Of course, with this instant flirting (the likes of which you would never do in the real world) comes the possibility of multiple cases of crippling rejection. Especially when you swallowed your pride and punched well below your weight to message poor Joe83. Only because he's just three feet away and online and you're on your own with an unopened bottle of Pinot.
The messages also have code. For instance: "What are you looking for?" is generally a cut to the chase from someone who is looking for casual sex. I'm always tempted to respond with: "What I'm really looking for is a Morphy Richards Slow Cooker in mauve. Any ideas?"
In London, Grindr is ridiculous. You walk around with it continuously on. It bleeps at you through your trouser pocket: telling you that even the guy pissing in the bushes outside the front of your house is a fellow homosexual.
In the Shire it is totally necessary because, unless we all get electronically tagged, you'd never know where your next orgasm was coming from.
One example of it working to my advantage was when I found out the hot guy in the queue at the Post Office collection depo, who caught my eye a few times, WAS in fact a brother. Only trouble was, I didn't find out until I got home and by then he was 5 km away according to Grindr. If only I'd acted upon instinct and sparked up a Royal Mail orientated conversation.
"What are you in for? Mine was too big for the slot..."

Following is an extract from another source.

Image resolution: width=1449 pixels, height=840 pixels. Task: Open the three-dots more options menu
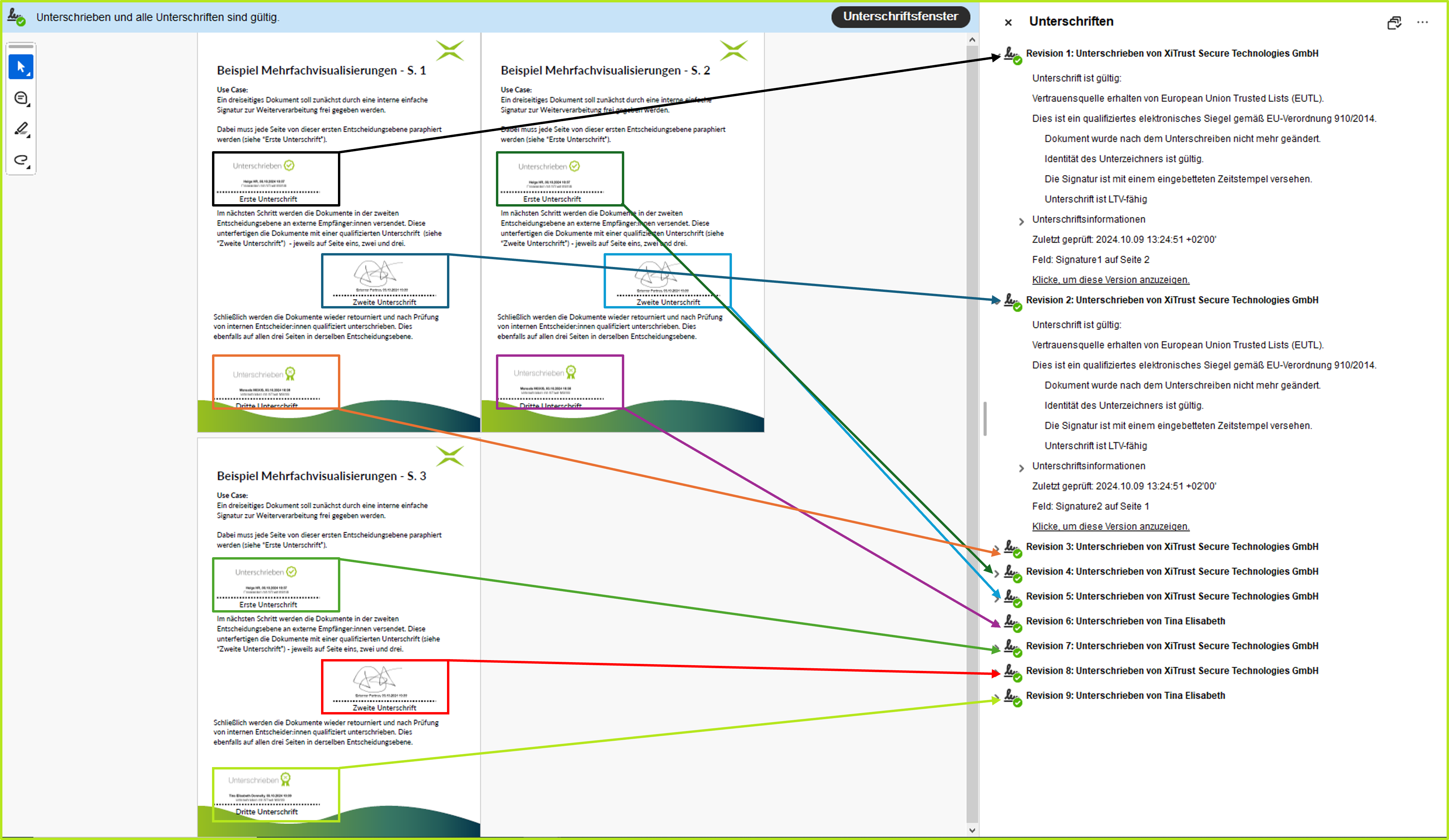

I can understand the appeal of a devise that enables you to get your jollies without ever having to dismount Shanks' Pony but me? I'm just after mates at this point. Heaven knows, I've spent so much time on my own whilst unemployed; I've given both my shadow AND my reflection alternative names. I also couldn't just turn up at someones house for sex - I'm not spontaneous enough.
I'd feel like I had to take some sort of welcome gift, or through a few essential cosmetics into a Waitrose bag. Anyway, I simply can't stay anywhere overnight without some dental floss and a hefty splodge of cooling peppermint foot balm. And I wouldn't want to seem presumptuous by pulling these items out of my man bag before asking whether I can sleep next to the wall.

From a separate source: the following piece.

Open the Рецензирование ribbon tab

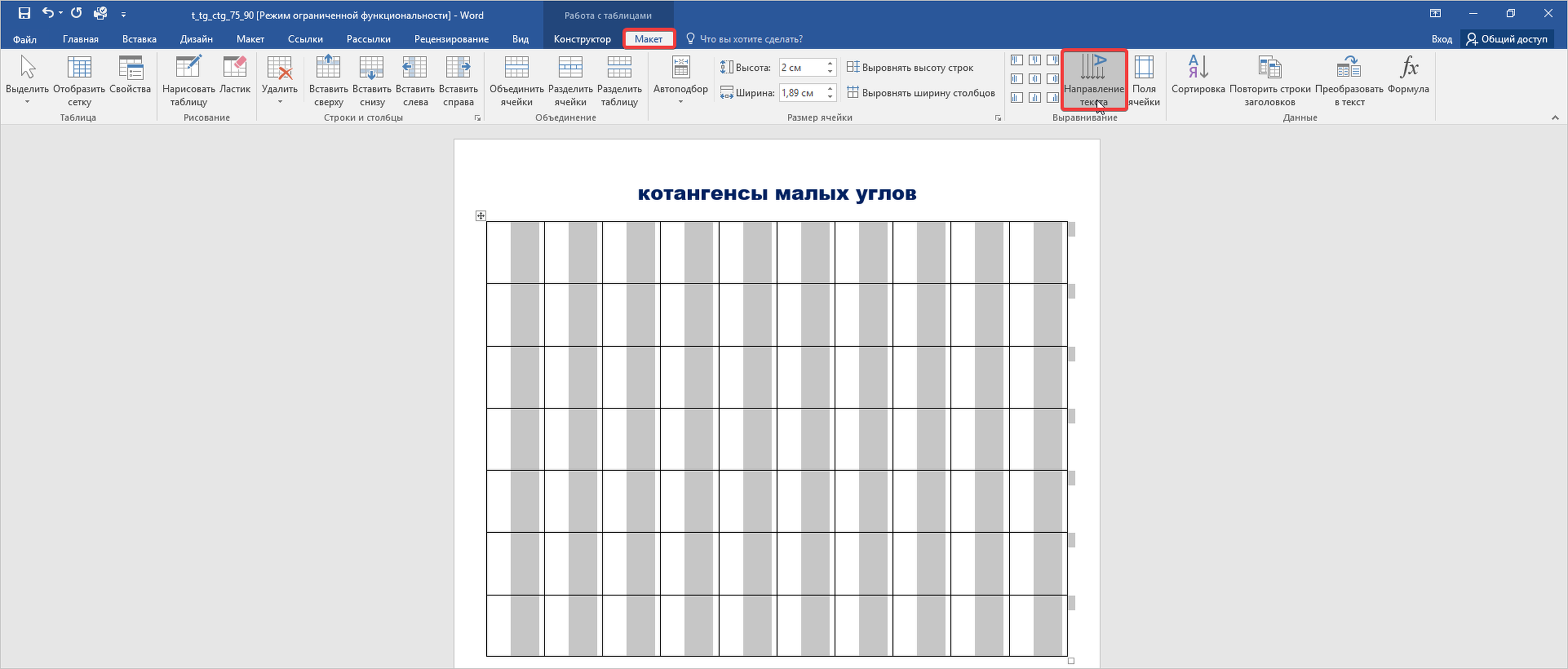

Conversely, I could never have anyone round here for something similar. I'd have to crack open a new Glade plug in (the special occasion one that I've been saving). I'd also be scratting around in the airing cupboard for the one spare towel that hasn't turned to sand paper thanks to the hard water of East London.
I'd be frantically texting: "Actually, I know I said immediate, but can you leave it an hour or so whilst I pop into town. Oh BTW: Are you a Hob Nob or an Abbey Crunch kind of guy?"

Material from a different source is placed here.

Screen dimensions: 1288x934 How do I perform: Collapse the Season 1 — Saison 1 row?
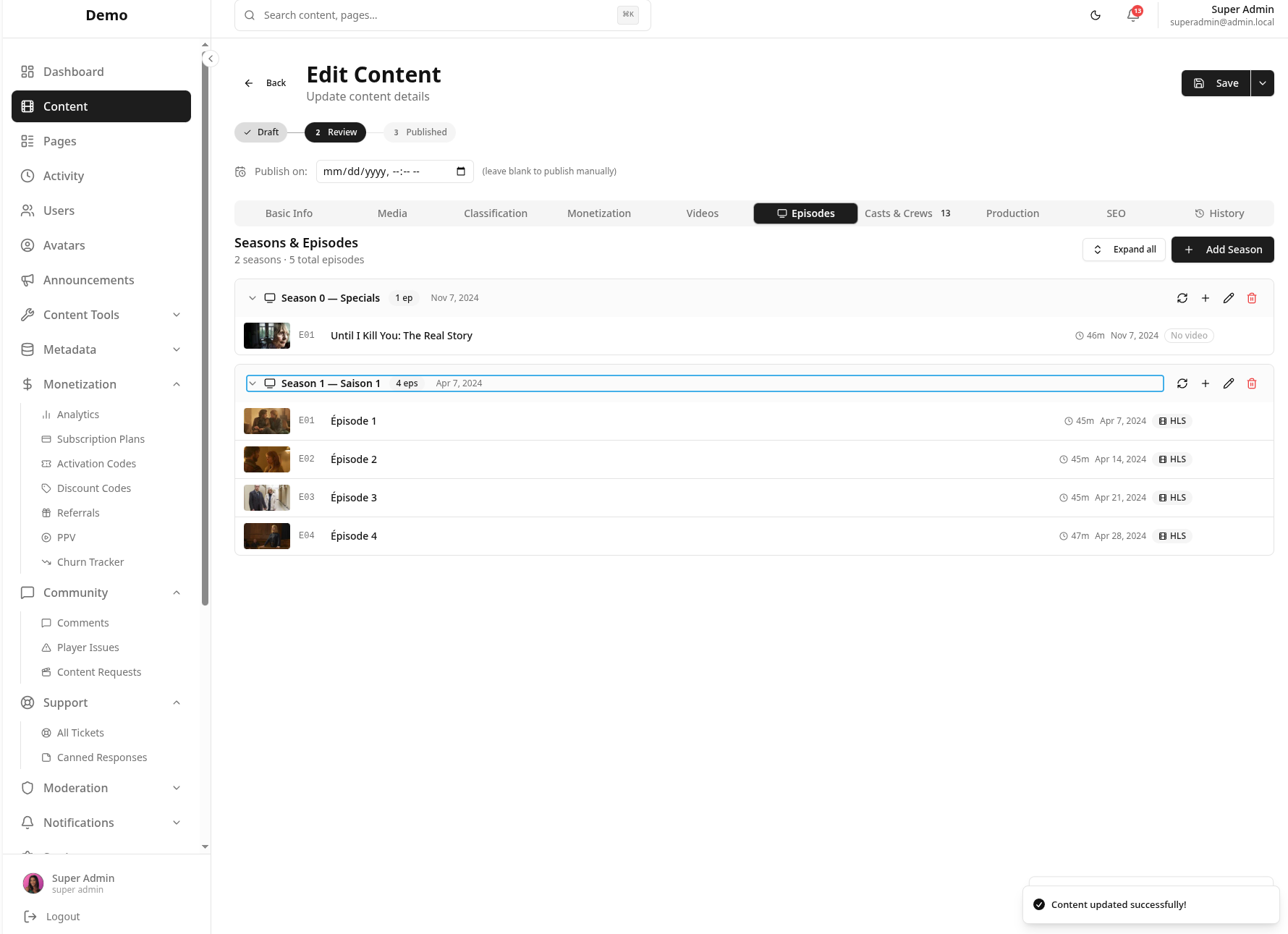pyautogui.click(x=253, y=383)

By the time I'd got home and laid out a half crescent of biscuits on one of my impressive "best plates", the moment of impulsive lust would have definitely gone. I've have to sit down with an echinacea tea and an episode of Judge Judy.
And imagine the horror as he unearthed all of my little bedroom secrets. The fact that I have separate day to night time pants in my underwear draw. And he would be sure to come across the old moisturiser dispenser that I've decanted all the free Freedom lube sachets into to save me buying a £20 bottle.
So, yes I did see about four or five Grindr pals in there and OF COURSE I couldn't say hello to them because that would have broken the illusion of mystery (my bait looks quite butch).
I went around the whole evening trying to mimic the same face that I was pulling in the photo so I didn't let them down. Needless to say that I had a great night. Lovely staff, decent music. However, I did see eight or so gold ties hanging over the door: looking set out but forgotten. I'm hoping this is NOT a coincidence...
And after all that moaning.... I scored myself a date (he shall be henceforth known as the catch).